By Henning Gloystein
SINGAPORE (Reuters) - Oil prices rose more than 1 percent on Thursday to extend gains from the previous session, lifted by a weak dollar and Saudi comments that it would rather see an undersupplied market than end a deal with OPEC and Russia to withhold production.
U.S. West Texas Intermediate (WTI) crude futures were up 84 cents, or 1.4 percent, from their last settlement at $61.44 a barrel at 0604 GMT, adding to a 2.4-percent gain from the day before.
Brent crude futures were at $65.05 per barrel, up 69 cents, or 1.1 percent, extending Wednesday's 2.6-percent climb.
Prices rose on the back of ongoing weakness in the U.S. dollar against other leading currencies, further supported by rising stock markets, traders said.
A weaker greenback potentially stokes consumption of dollar-denominated commodities as it makes fuel and raw materials cheaper for countries using other currencies.
"On commodity markets, everyone loves a lower U.S. dollar," said Greg McKenna, chief market strategist at futures brokerage AxiTrader.
More fundamentally, oil markets got a push from comments by Saudi Arabia, the de-facto leader of the Organization of the Petroleum Exporting Countries (OPEC), voicing support for output cuts backed by OPEC and other producers including Russia since 2017 in an effort to tighten the market and prop up prices.
"If we have to err on over-balancing the market a little bit, so be it," Saudi Energy Minister Khalid al-Falih said on Wednesday. "I think we are going to be sticking with our policy (to withhold production) throughout 2018."
Stephen Innes, head of trading for Asia/Pacific at futures brokerage OANDA in Singapore, said "the Saudi signal is reasonably convincing, suggesting OPEC and their partners are committed to maintaining an absolute floor on oil prices".

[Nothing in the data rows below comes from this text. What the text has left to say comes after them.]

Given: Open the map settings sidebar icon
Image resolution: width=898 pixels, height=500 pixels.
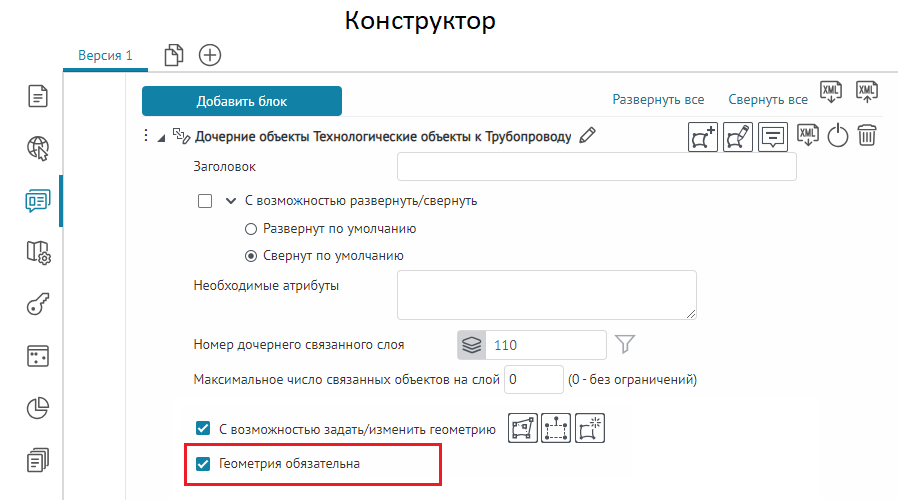Looking at the screenshot, I should click(37, 253).
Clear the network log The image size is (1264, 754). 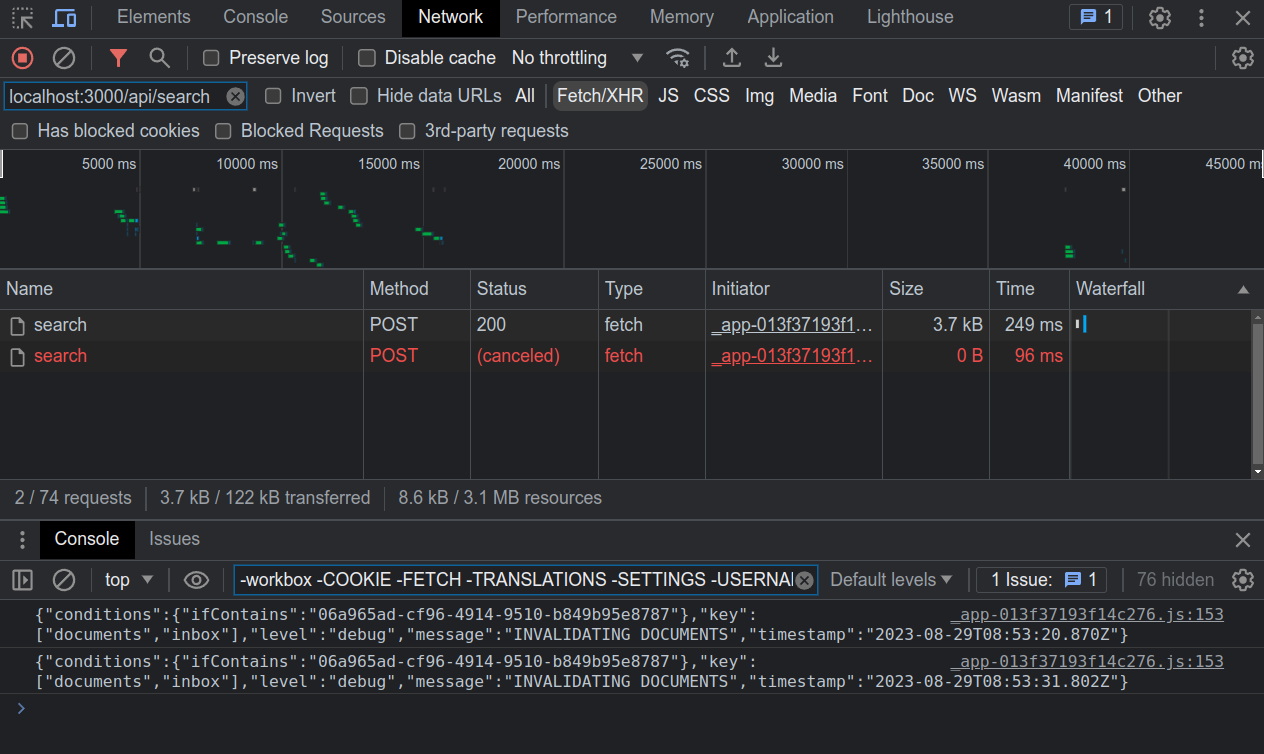[64, 58]
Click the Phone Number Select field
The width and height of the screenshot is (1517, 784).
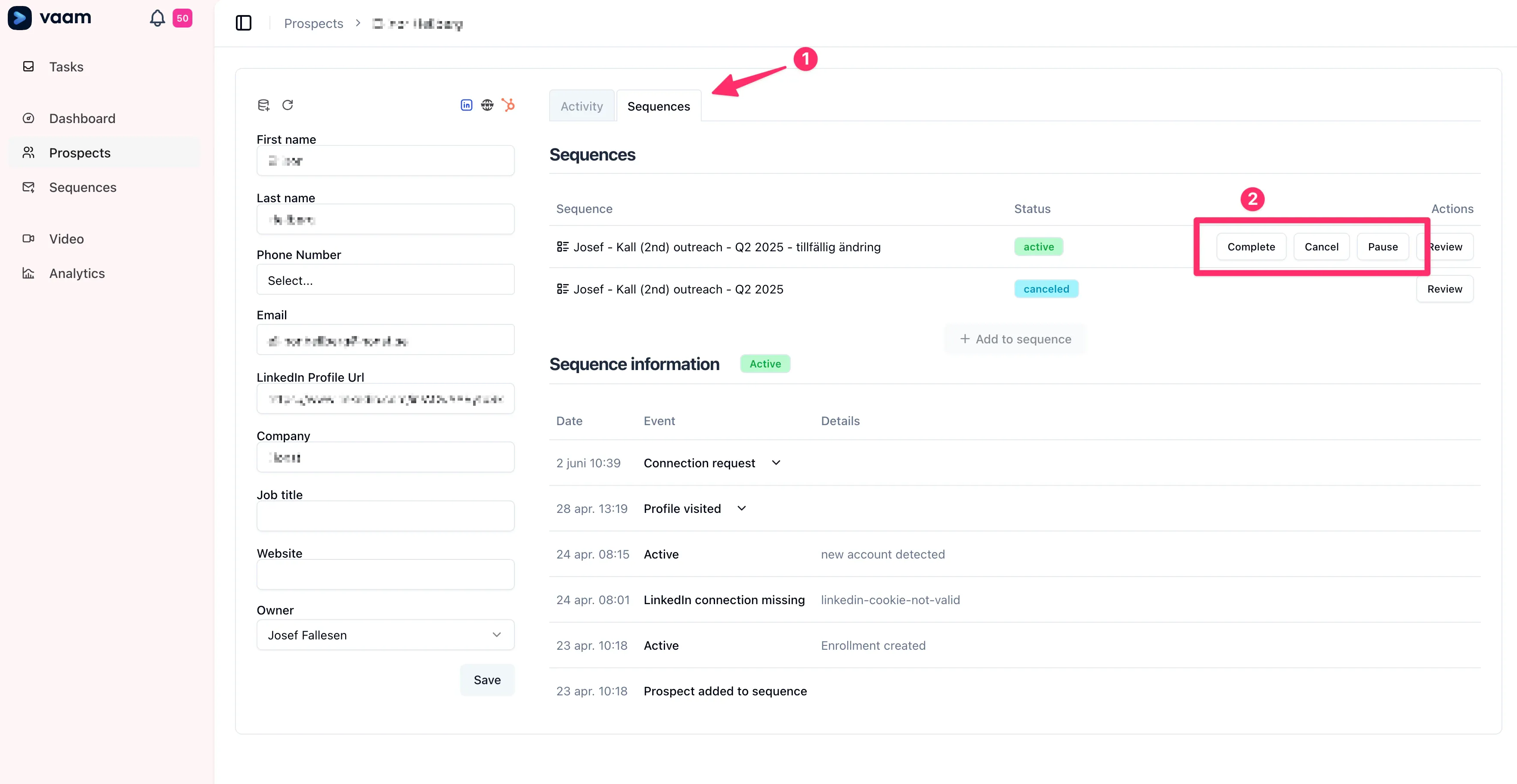385,280
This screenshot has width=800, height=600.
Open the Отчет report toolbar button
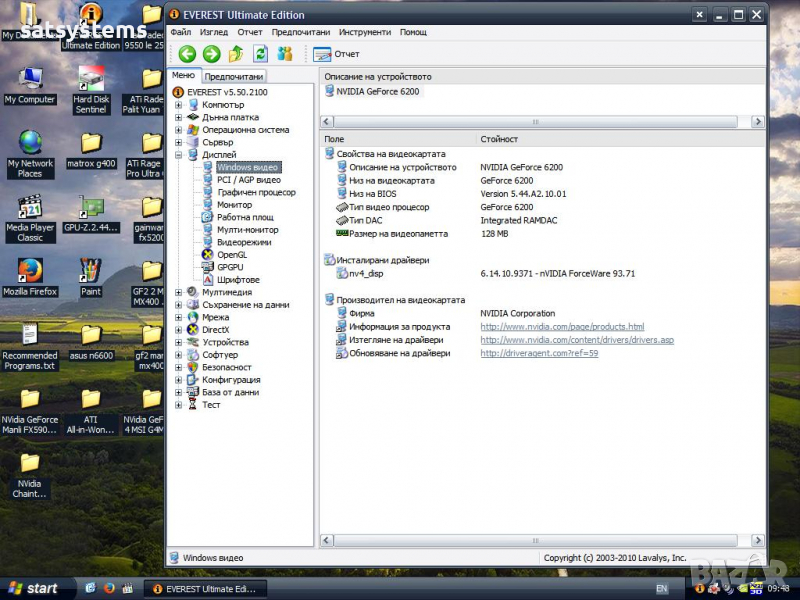tap(337, 54)
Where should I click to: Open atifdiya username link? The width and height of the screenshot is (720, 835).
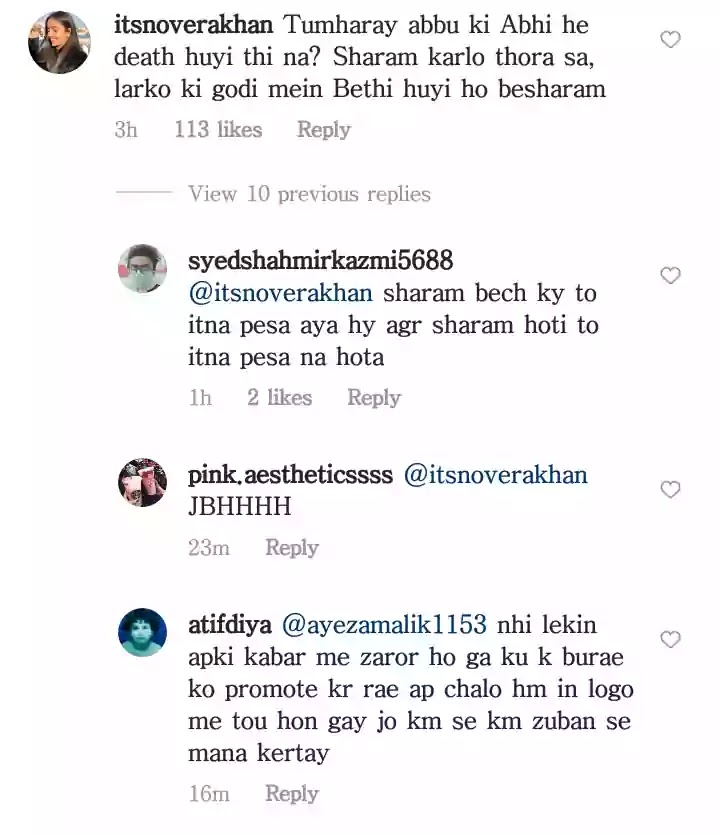230,624
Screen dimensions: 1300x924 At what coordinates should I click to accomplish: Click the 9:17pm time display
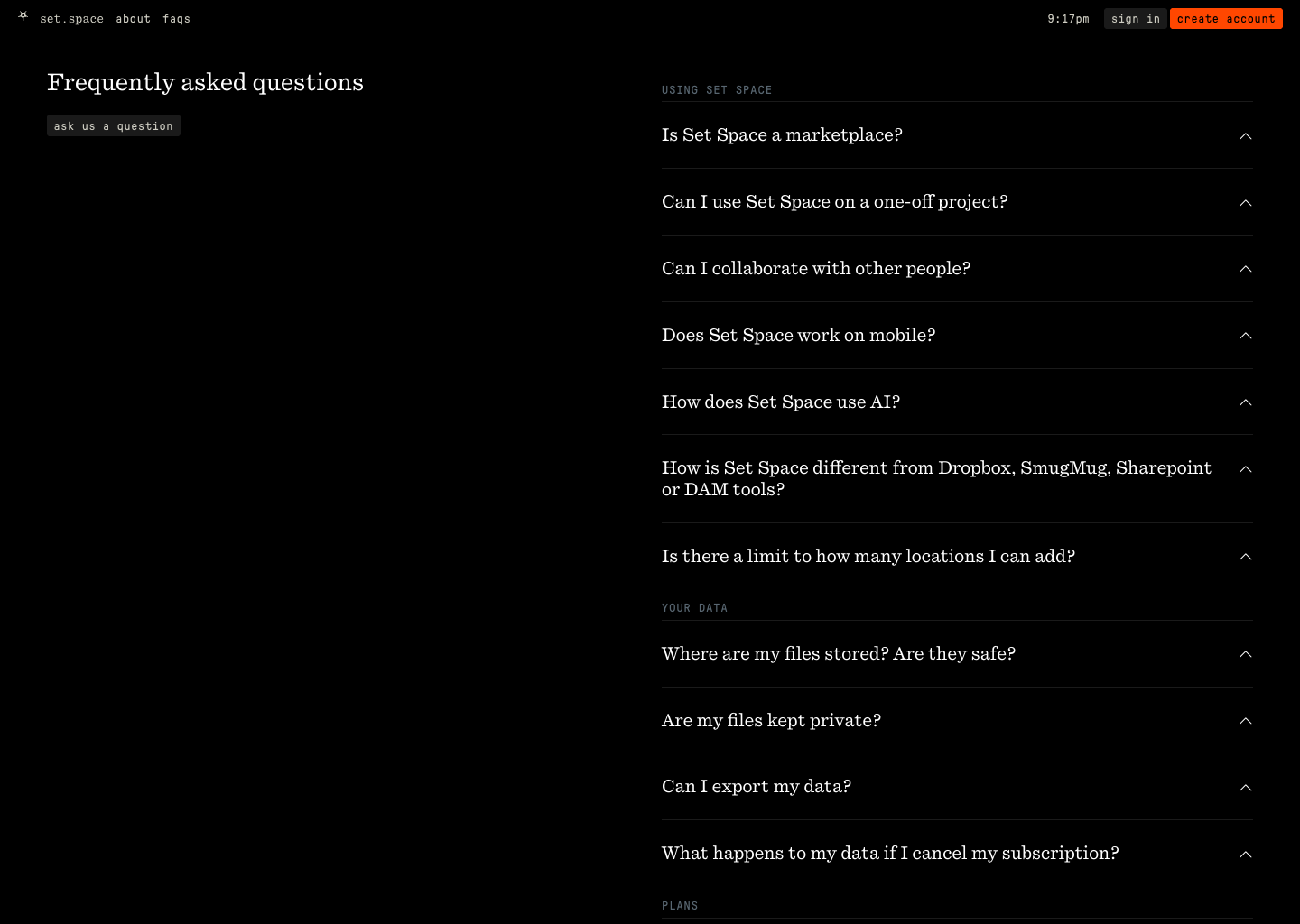tap(1068, 19)
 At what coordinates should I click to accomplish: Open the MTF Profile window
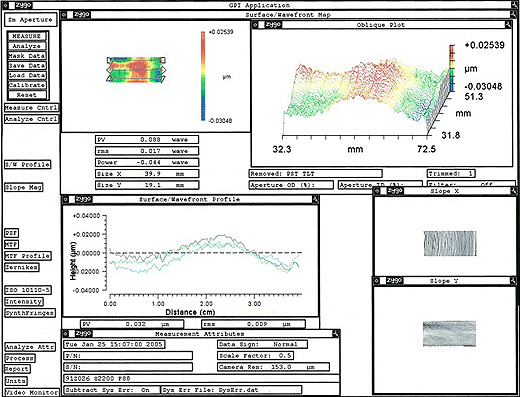(x=28, y=256)
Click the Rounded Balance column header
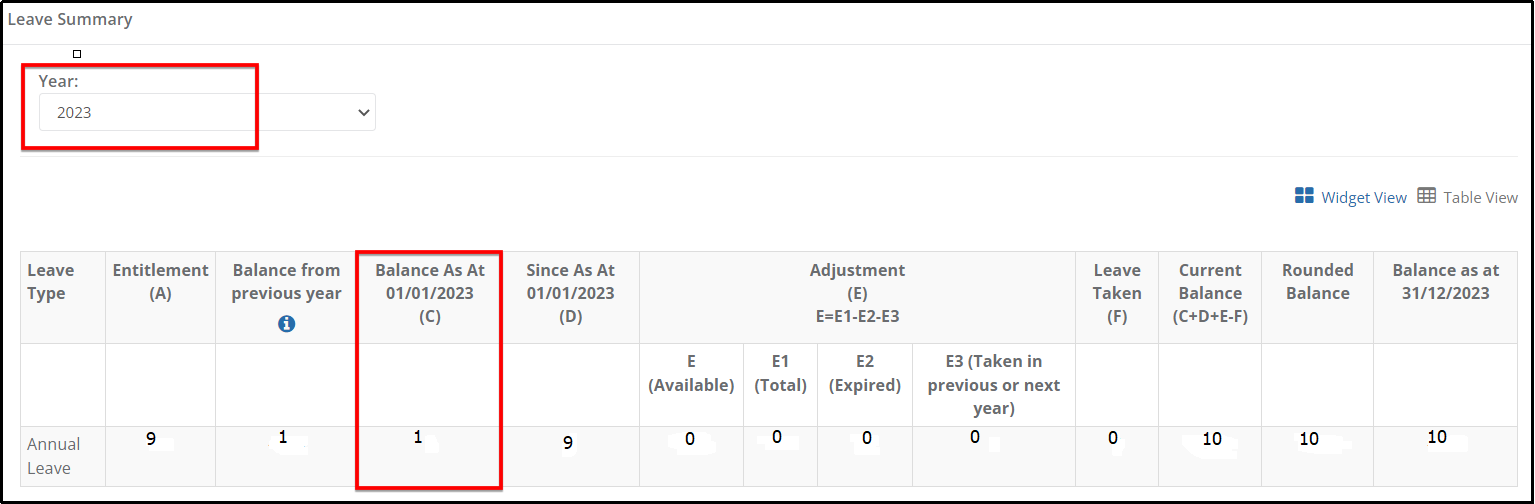 click(x=1317, y=281)
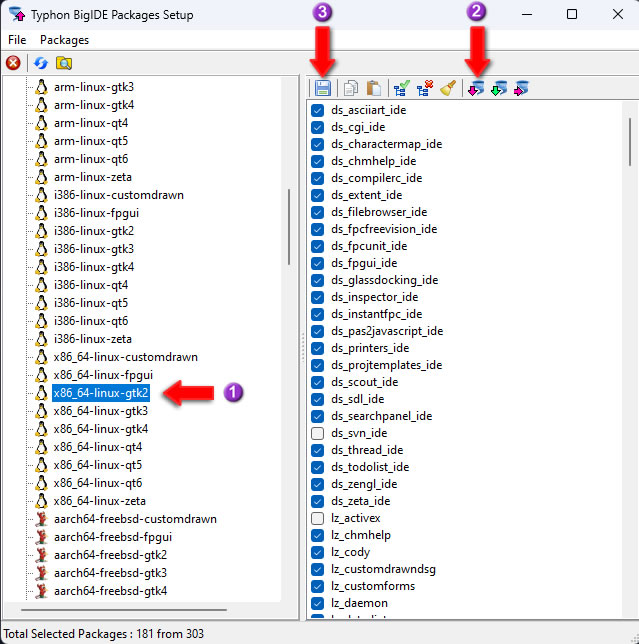Uncheck the ds_asciiart_ide package
639x644 pixels.
pyautogui.click(x=318, y=110)
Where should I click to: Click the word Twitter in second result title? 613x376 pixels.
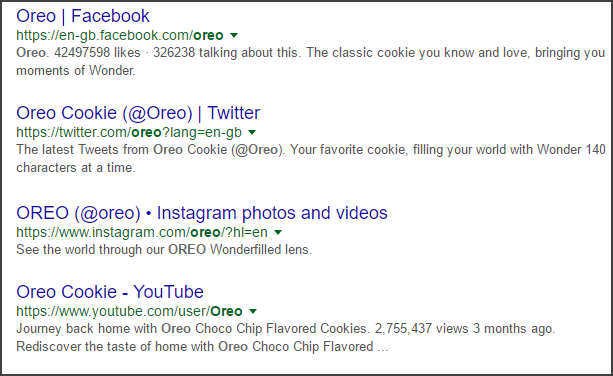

Threatening to undermine the OPEC-led effort to tighten markets is soaring production in the United States, which is not participating in the pact to cut.
U.S. crude oil production rose to a fresh record of 10.27 million barrels per day (bpd), more than top exporter Saudi Arabia pumps and within reach of No.1 producer Russia.
Consequently, U.S. crude inventories rose by 1.8 million barrels in the week to Feb. 9, to 422.1 million barrels, the Energy Information Administration said on Wednesday.
"Although we remain positive on crude oil prices until year-end, an interim correction into 1Q18 cannot be ruled out," said Barnabas Gan, economist at OCBC Bank in Singapore.